Non manca invece, in determinate aree del Terzo Mondo, un'intensa e crescente attività a livello bilaterale, ossia Est-Sud anzichè Nord-Sud, e comunque di carattere selettivo o, se si preferisce, discriminante. Rilevanti e spesso molto onerosi sono gli impegni economico-finanziari che l'URSS assume nei confronti di paesi con regimi più o meno nuovi di tipo socialista, come Cuba, Vietnam, Etiopia e Afghanistan, e ciò lo fa direttamente oppure tramite (o con l'appoggio) di alleati particolarmente servizievoli o meglio attrezzati come la Germania-est e la Cecoslovacchia, o ancora attraverso il Comecon. A questa categoria di paesi, innanzitutto, ma in linea di principio anche ad ogni altro interessato, Mosca offre, in alternativa alla perpetuazione dello "sfruttamento imperialista" insita a suo avviso nei progetti ispirati all'interdipendenza Nord-Sud, la partecipazione alla "divisione socialista del lavoro" e comunque alla diverse forme di cooperazione multilaterale praticate o abbozzate nell'ambito dello stesso Comecon. In questo quadro, frequente è l'invito sovietico a cooperare principalmente nello sviluppo e nell'utilizzazione delle materie prime, ed è significativa l'assiduità con cui Mosca cerca la collaborazione con paesi non socialisti ma importanti produttori di petrolio come la Nigeria e il Venezuela.

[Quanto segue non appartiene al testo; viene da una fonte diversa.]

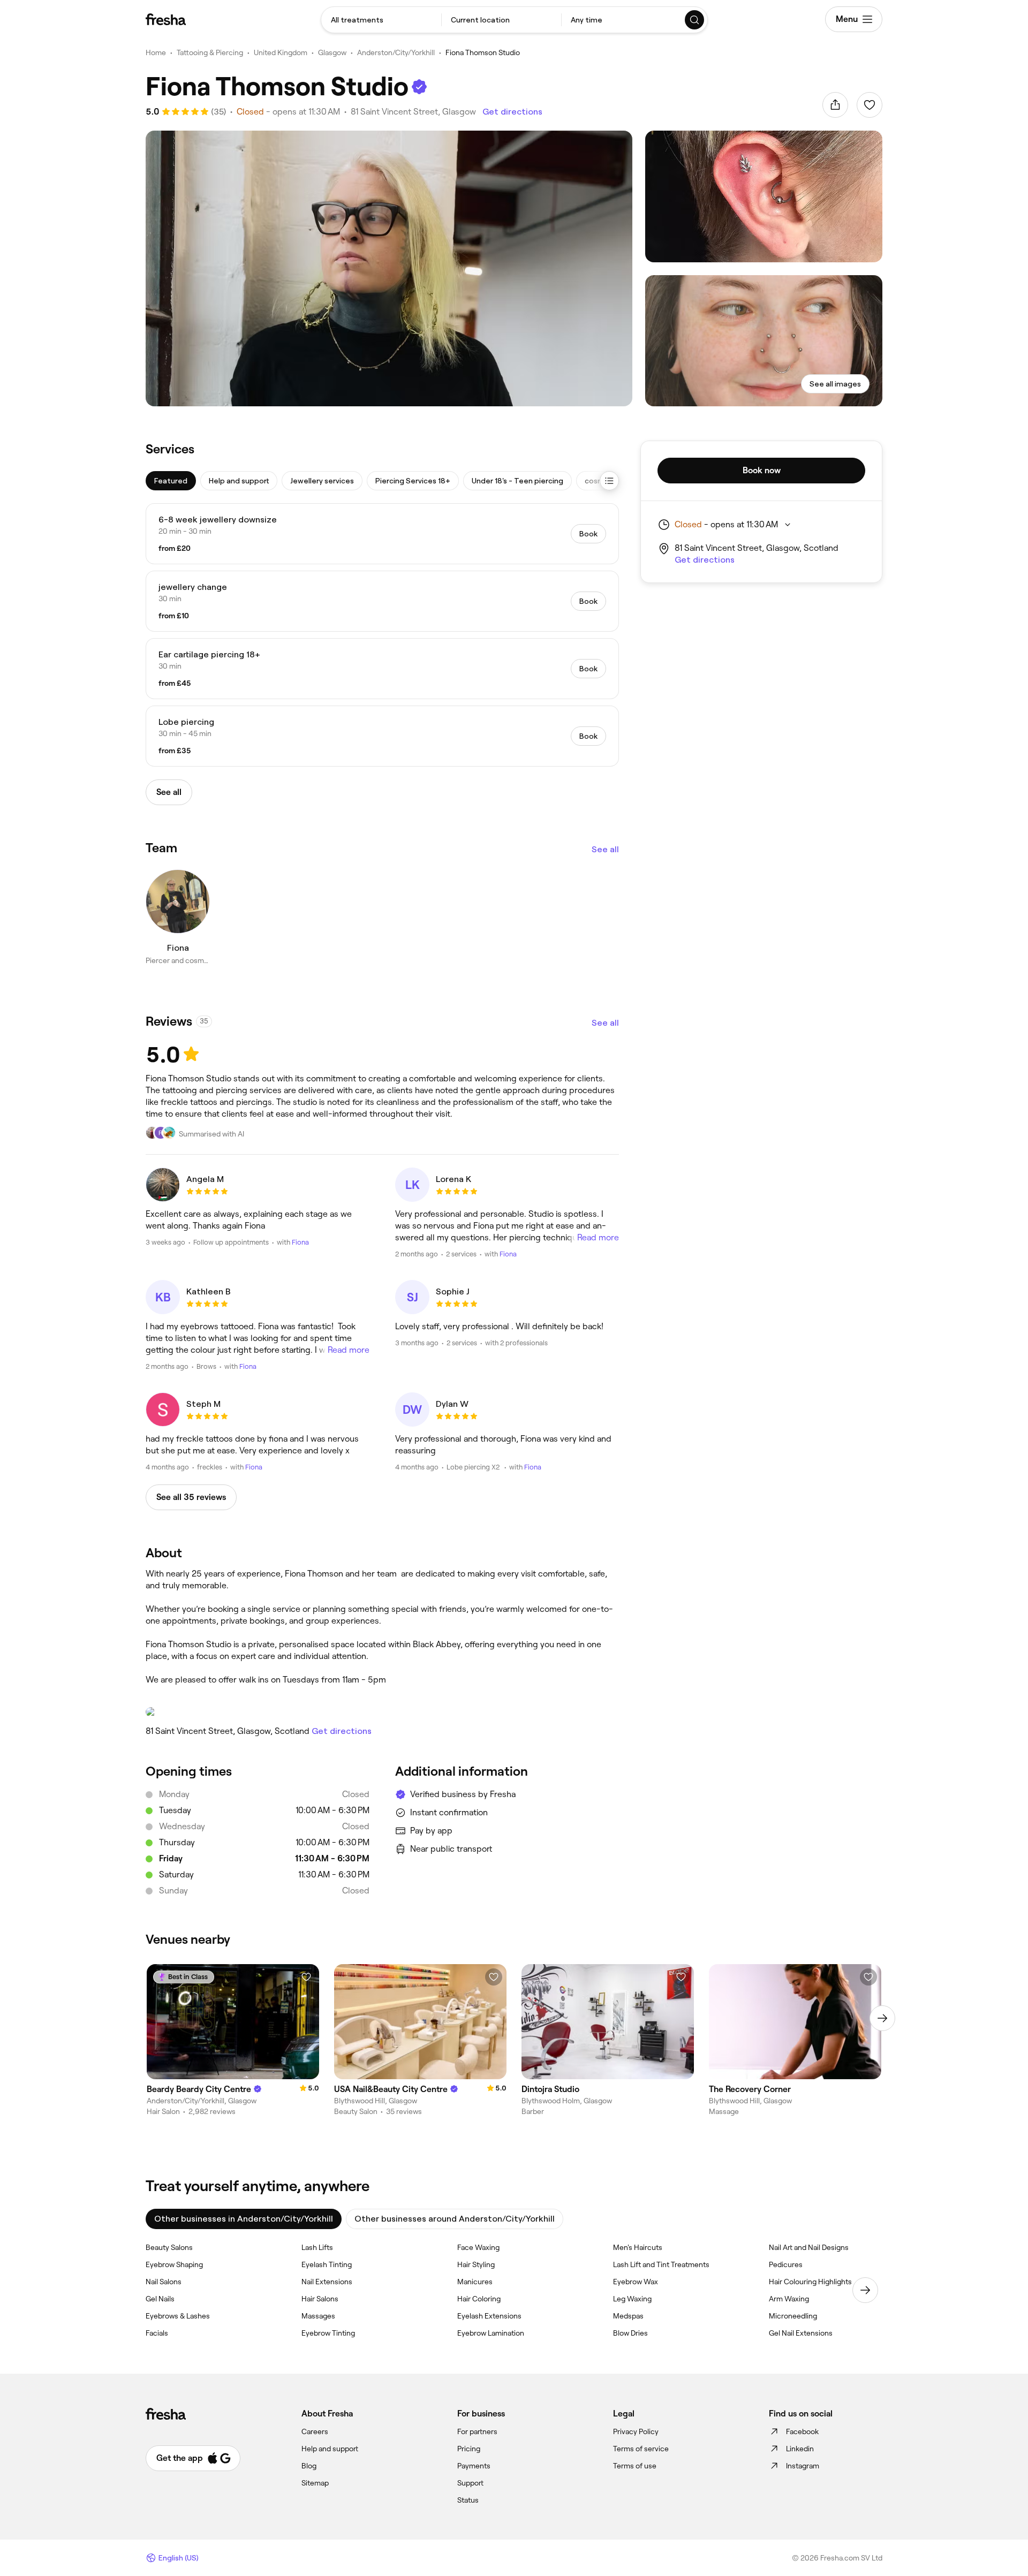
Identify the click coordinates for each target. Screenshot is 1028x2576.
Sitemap (315, 2483)
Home (156, 52)
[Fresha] (166, 19)
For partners (477, 2431)
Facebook (802, 2431)
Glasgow (332, 52)
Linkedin (800, 2448)
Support (470, 2483)
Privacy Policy (636, 2431)
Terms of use (634, 2465)
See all (605, 849)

Dato il peso del fattore energetico nel sistema economico interno ed esterno dell'URSS le crescenti difficoltà manifestatesi riguardo alla disponibilità e all'uso delle due risorse più importanti svolgono naturalmente un ruolo di primo piano nella crisi economica finale del "campo socialista". Non solo dell'economia sovietica, cioè, ma anche di quelle degli altri paesi dell'Est, seriamente indeboliti sin dal 1982, come già ricordato, dall'improvviso taglio da parte dell'URSS di forniture di greggio già programmate e costretti ad approvvigionarsi altrove a caro prezzo. Il tutto, beninteso, complice una generale renitenza ad avviare riforme più o meno radicali che solo Gorbaciov tenterà di attuare, forse troppo tardi oltre che in modi e forme molto discutibili.